*** GIVEN DATA ***

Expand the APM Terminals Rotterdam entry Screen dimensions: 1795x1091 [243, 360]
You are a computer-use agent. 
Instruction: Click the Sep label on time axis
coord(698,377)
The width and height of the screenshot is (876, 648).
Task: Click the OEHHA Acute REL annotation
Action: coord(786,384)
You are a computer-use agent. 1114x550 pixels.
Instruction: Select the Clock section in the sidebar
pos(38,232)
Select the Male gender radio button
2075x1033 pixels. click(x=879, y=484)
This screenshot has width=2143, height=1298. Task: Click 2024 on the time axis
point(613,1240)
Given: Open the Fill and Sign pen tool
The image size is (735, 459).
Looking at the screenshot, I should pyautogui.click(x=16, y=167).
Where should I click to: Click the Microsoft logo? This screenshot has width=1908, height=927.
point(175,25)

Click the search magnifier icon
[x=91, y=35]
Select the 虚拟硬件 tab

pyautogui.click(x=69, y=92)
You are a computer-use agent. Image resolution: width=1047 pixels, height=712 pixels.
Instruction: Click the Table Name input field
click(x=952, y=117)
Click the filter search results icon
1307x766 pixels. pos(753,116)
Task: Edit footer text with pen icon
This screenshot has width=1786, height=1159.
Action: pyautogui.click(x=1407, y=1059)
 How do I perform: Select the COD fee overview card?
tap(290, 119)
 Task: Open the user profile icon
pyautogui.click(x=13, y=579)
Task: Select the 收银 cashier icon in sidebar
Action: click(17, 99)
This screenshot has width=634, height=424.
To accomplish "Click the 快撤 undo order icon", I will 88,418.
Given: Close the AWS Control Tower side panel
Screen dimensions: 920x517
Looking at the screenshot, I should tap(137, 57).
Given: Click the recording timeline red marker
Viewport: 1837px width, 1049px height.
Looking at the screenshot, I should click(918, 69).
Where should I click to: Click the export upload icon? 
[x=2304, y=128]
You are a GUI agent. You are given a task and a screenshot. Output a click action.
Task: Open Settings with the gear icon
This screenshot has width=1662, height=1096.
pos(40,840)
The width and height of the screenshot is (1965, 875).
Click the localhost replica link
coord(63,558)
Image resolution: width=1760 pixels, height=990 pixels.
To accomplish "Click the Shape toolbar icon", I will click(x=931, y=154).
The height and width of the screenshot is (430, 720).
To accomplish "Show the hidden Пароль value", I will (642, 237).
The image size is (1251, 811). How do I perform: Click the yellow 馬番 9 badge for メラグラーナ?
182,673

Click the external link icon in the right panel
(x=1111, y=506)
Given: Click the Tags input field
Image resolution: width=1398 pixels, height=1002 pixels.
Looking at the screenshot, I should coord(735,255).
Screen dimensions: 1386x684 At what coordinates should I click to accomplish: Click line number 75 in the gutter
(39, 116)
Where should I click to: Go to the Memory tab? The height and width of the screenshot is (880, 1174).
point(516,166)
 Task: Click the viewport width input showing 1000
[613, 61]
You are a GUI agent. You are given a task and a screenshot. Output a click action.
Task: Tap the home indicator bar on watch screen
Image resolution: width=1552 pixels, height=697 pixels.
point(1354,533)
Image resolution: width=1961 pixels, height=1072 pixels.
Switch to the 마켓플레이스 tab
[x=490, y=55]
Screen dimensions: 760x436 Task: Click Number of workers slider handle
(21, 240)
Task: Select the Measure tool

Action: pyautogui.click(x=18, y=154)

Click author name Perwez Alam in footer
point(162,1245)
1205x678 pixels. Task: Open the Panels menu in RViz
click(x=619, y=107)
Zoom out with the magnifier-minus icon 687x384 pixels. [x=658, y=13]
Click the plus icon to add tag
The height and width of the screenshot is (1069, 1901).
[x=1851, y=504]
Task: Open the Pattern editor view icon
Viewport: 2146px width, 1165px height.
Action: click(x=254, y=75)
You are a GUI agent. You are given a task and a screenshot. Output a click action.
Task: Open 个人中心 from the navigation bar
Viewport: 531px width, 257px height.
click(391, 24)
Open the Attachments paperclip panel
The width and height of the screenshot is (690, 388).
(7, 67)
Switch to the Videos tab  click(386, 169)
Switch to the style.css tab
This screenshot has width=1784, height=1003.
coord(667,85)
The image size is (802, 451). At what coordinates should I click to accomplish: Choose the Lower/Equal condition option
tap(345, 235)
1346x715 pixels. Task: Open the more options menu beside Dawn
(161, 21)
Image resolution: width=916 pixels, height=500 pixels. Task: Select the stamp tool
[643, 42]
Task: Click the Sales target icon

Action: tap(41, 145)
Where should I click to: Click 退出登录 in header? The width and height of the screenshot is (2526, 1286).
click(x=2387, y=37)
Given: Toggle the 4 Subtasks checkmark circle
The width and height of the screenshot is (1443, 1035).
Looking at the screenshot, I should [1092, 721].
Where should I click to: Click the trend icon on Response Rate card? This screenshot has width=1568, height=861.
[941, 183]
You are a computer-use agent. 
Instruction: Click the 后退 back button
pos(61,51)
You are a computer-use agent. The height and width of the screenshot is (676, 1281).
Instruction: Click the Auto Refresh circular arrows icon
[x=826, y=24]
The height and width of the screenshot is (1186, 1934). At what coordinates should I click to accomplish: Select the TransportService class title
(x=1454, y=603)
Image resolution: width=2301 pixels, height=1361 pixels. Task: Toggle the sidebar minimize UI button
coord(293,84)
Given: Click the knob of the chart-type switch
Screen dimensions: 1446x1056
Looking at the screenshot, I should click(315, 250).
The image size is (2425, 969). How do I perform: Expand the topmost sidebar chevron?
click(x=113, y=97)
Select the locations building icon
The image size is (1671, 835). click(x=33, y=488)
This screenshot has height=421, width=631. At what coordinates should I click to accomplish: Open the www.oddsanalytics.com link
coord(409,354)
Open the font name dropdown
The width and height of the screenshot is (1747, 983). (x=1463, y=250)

*** End of GIVEN DATA ***

* _WORK INSTRUCTION_:
All the lines above must be output exactly, with none omitted.

* _WRITTEN REPLY_:
Expand the APM Terminals Rotterdam entry Screen dimensions: 1795x1091 [243, 360]
You are a computer-use agent. 
Instruction: Click the Sep label on time axis
coord(698,377)
The width and height of the screenshot is (876, 648).
Task: Click the OEHHA Acute REL annotation
Action: coord(786,384)
You are a computer-use agent. 1114x550 pixels.
Instruction: Select the Clock section in the sidebar
pos(38,232)
Select the Male gender radio button
2075x1033 pixels. click(x=879, y=484)
This screenshot has width=2143, height=1298. Task: Click 2024 on the time axis
point(613,1240)
Given: Open the Fill and Sign pen tool
The image size is (735, 459).
Looking at the screenshot, I should pyautogui.click(x=16, y=167).
Where should I click to: Click the Microsoft logo? This screenshot has width=1908, height=927.
point(175,25)

Click the search magnifier icon
[x=91, y=35]
Select the 虚拟硬件 tab

pyautogui.click(x=69, y=92)
You are a computer-use agent. Image resolution: width=1047 pixels, height=712 pixels.
Instruction: Click the Table Name input field
click(x=952, y=117)
Click the filter search results icon
1307x766 pixels. pos(753,116)
Task: Edit footer text with pen icon
This screenshot has width=1786, height=1159.
Action: pyautogui.click(x=1407, y=1059)
 How do I perform: Select the COD fee overview card?
tap(290, 119)
 Task: Open the user profile icon
pyautogui.click(x=13, y=579)
Task: Select the 收银 cashier icon in sidebar
Action: click(17, 99)
This screenshot has width=634, height=424.
To accomplish "Click the 快撤 undo order icon", I will 88,418.
Given: Close the AWS Control Tower side panel
Screen dimensions: 920x517
Looking at the screenshot, I should tap(137, 57).
Given: Click the recording timeline red marker
Viewport: 1837px width, 1049px height.
Looking at the screenshot, I should click(918, 69).
Where should I click to: Click the export upload icon? 
[x=2304, y=128]
You are a GUI agent. You are given a task and a screenshot. Output a click action.
Task: Open Settings with the gear icon
This screenshot has width=1662, height=1096.
pos(40,840)
The width and height of the screenshot is (1965, 875).
Click the localhost replica link
coord(63,558)
Image resolution: width=1760 pixels, height=990 pixels.
To accomplish "Click the Shape toolbar icon", I will click(x=931, y=154).
The height and width of the screenshot is (430, 720).
To accomplish "Show the hidden Пароль value", I will (642, 237).
The image size is (1251, 811). How do I perform: Click the yellow 馬番 9 badge for メラグラーナ?
182,673

Click the external link icon in the right panel
(x=1111, y=506)
Given: Click the Tags input field
Image resolution: width=1398 pixels, height=1002 pixels.
Looking at the screenshot, I should coord(735,255).
Screen dimensions: 1386x684 At what coordinates should I click to accomplish: Click line number 75 in the gutter
(39, 116)
Where should I click to: Go to the Memory tab? The height and width of the screenshot is (880, 1174).
point(516,166)
 Task: Click the viewport width input showing 1000
[613, 61]
You are a GUI agent. You are given a task and a screenshot. Output a click action.
Task: Tap the home indicator bar on watch screen
Image resolution: width=1552 pixels, height=697 pixels.
point(1354,533)
Image resolution: width=1961 pixels, height=1072 pixels.
Switch to the 마켓플레이스 tab
[x=490, y=55]
Screen dimensions: 760x436 Task: Click Number of workers slider handle
(21, 240)
Task: Select the Measure tool

Action: pyautogui.click(x=18, y=154)

Click author name Perwez Alam in footer
point(162,1245)
1205x678 pixels. Task: Open the Panels menu in RViz
click(x=619, y=107)
Zoom out with the magnifier-minus icon 687x384 pixels. [x=658, y=13]
Click the plus icon to add tag
The height and width of the screenshot is (1069, 1901).
[x=1851, y=504]
Task: Open the Pattern editor view icon
Viewport: 2146px width, 1165px height.
Action: click(x=254, y=75)
You are a GUI agent. You are given a task and a screenshot. Output a click action.
Task: Open 个人中心 from the navigation bar
Viewport: 531px width, 257px height.
click(391, 24)
Open the Attachments paperclip panel
The width and height of the screenshot is (690, 388).
(7, 67)
Switch to the Videos tab  click(386, 169)
Switch to the style.css tab
This screenshot has width=1784, height=1003.
coord(667,85)
The image size is (802, 451). At what coordinates should I click to accomplish: Choose the Lower/Equal condition option
tap(345, 235)
1346x715 pixels. Task: Open the more options menu beside Dawn
(161, 21)
Image resolution: width=916 pixels, height=500 pixels. Task: Select the stamp tool
[643, 42]
Task: Click the Sales target icon

Action: tap(41, 145)
Where should I click to: Click 退出登录 in header? The width and height of the screenshot is (2526, 1286).
click(x=2387, y=37)
Given: Toggle the 4 Subtasks checkmark circle
The width and height of the screenshot is (1443, 1035).
Looking at the screenshot, I should [1092, 721].
Where should I click to: Click the trend icon on Response Rate card? This screenshot has width=1568, height=861.
[941, 183]
You are a computer-use agent. 
Instruction: Click the 后退 back button
pos(61,51)
You are a computer-use agent. The height and width of the screenshot is (676, 1281).
Instruction: Click the Auto Refresh circular arrows icon
[x=826, y=24]
The height and width of the screenshot is (1186, 1934). At what coordinates should I click to accomplish: Select the TransportService class title
(x=1454, y=603)
Image resolution: width=2301 pixels, height=1361 pixels. Task: Toggle the sidebar minimize UI button
coord(293,84)
Given: Click the knob of the chart-type switch
Screen dimensions: 1446x1056
Looking at the screenshot, I should click(315, 250).
The image size is (2425, 969). How do I perform: Expand the topmost sidebar chevron?
click(x=113, y=97)
Select the locations building icon
The image size is (1671, 835). click(x=33, y=488)
This screenshot has height=421, width=631. At what coordinates should I click to accomplish: Open the www.oddsanalytics.com link
coord(409,354)
Open the font name dropdown
The width and height of the screenshot is (1747, 983). (x=1463, y=250)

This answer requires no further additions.